- **REQUIRED TASKS**:
[a] According to the report on Agria's stake in PGG Wrightson, who was appointed Agria's chief executive?
[b] Write a continuation of the report on Agria's stake in PGG Wrightson, starting after its final sentence.

- **EXCERPT**:
PGG Wrightson (PGGW) chairman Keith Smith defended his new business partner, saying in a statement that there had been full disclosure and due diligence prior to the transaction, and a motion to dismiss the court action was heard in July and Agria was waiting the decision.
"The fact that the relationship has progressed to the point of announcement demonstrates that neither PGGW, Agria nor their advisers found issues of significant concern."
He said the relationship would be beneficial to both parties.
Craigs said while Agria was conservatively financed - as at September 2008 it had $US174 million ($NZ230 million) on hand - much of the success of the venture depended on the performance of the new Agria management.
PGGW rated the new management highly.
Xie Tao has been appointed chief executive, replacing Alan Lai, who remained as chairman.
Christopher Boddington was appointed chief financial officer.
Both have a background with PricewaterhouseCoopers.
Agria, a China-based agricultural company, last Friday announced its intention to spend $36 million for a 12% stake in PGGW, but also signalled its intention to increase that stake.
The deal, dependent on a number of conditions including PGGW paying off a $200 million loan, was hailed as two like companies co-operating for mutual benefit.
PGGW was strong in seed production and livestock broking, which Agria wished to develop, while Agria had cash and strength in seed production.
The Craigs report said the deal would create long-term opportunities for PGGW, but just as importantly the purchase price of 88c a share was at a premium on the current share price.

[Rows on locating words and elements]

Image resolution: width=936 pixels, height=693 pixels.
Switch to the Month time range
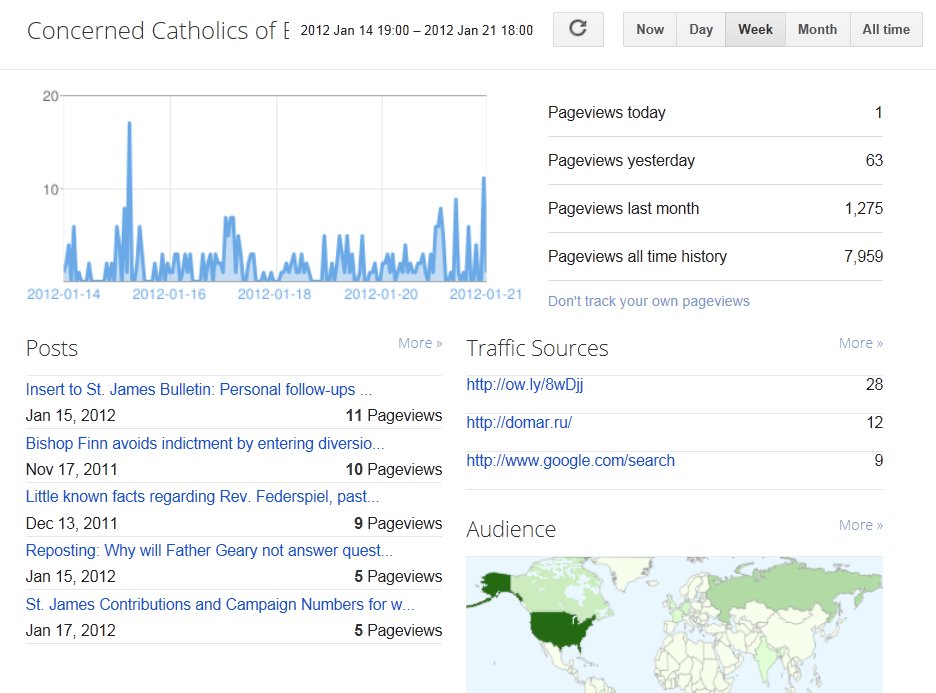coord(817,29)
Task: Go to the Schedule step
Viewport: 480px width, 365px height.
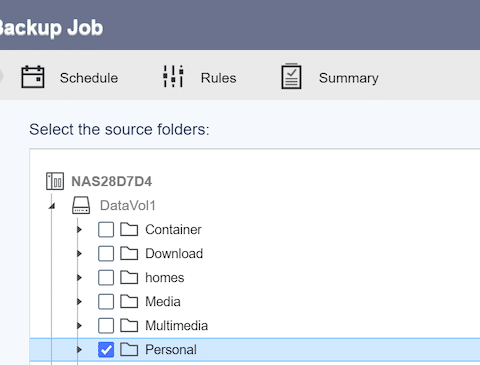Action: point(89,78)
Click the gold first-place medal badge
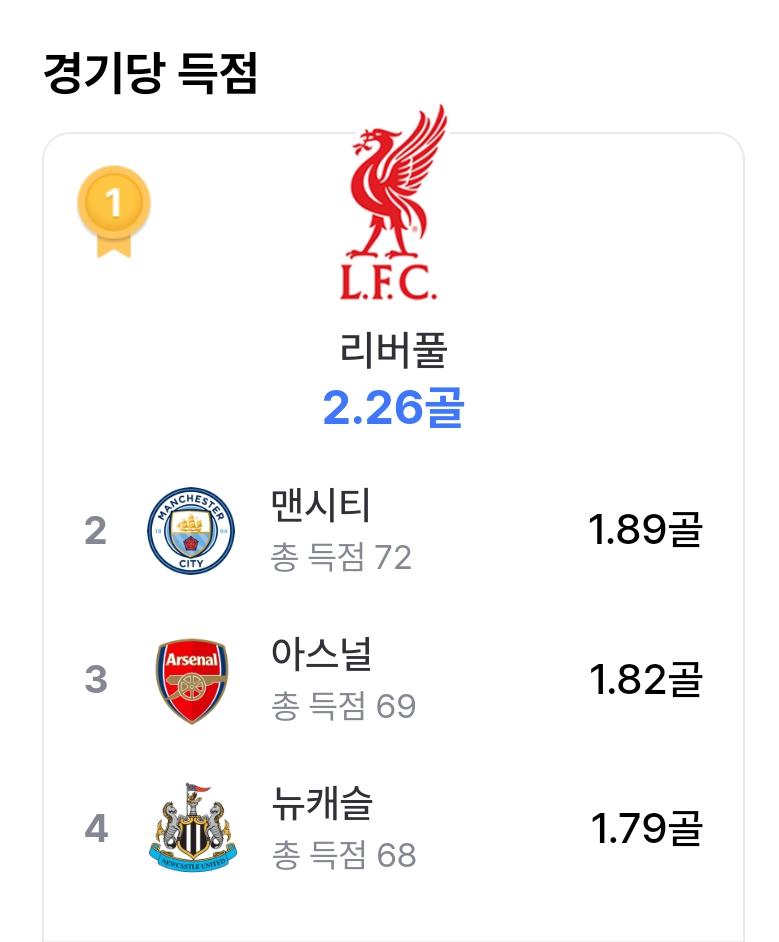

- **RESULTS BY TASK**:
[a] Xie Tao

[b]
Agria, which was founded in 2000 and has headquarters in Beijing, was floated on the NYSE in November 2007 at $US16.50 ($NZ22) a share, but has a current share price of $US2.19 ($NZ2.92).
Craigs Investment Partners broker Peter McIntyre described the issues for the low share price as minor, but said it was important that the market was aware of them.
"It would be a lot easier and simpler for everyone if they didn't have those issues," he said.
It has also been revealed that Agria, while cash rich, has a smaller market capitalisation than PGGW, at $US138.4 million ($NZ187 million) compared to PGGW's at $NZ205 million.
PGGW will still have to go to shareholders for more equity, quite likely a two-for-three rights issue at 50c a share, which Craigs said could net it about $115 million.
Combined with the placement and $50 million from working capital, PGGW should be able to pay back the $200 million by next March, the report said.
This also meant PGGW would not have to sell its finance arm, as had been speculated.
Based on this, Craigs has increased its target share price from 74c to 83c.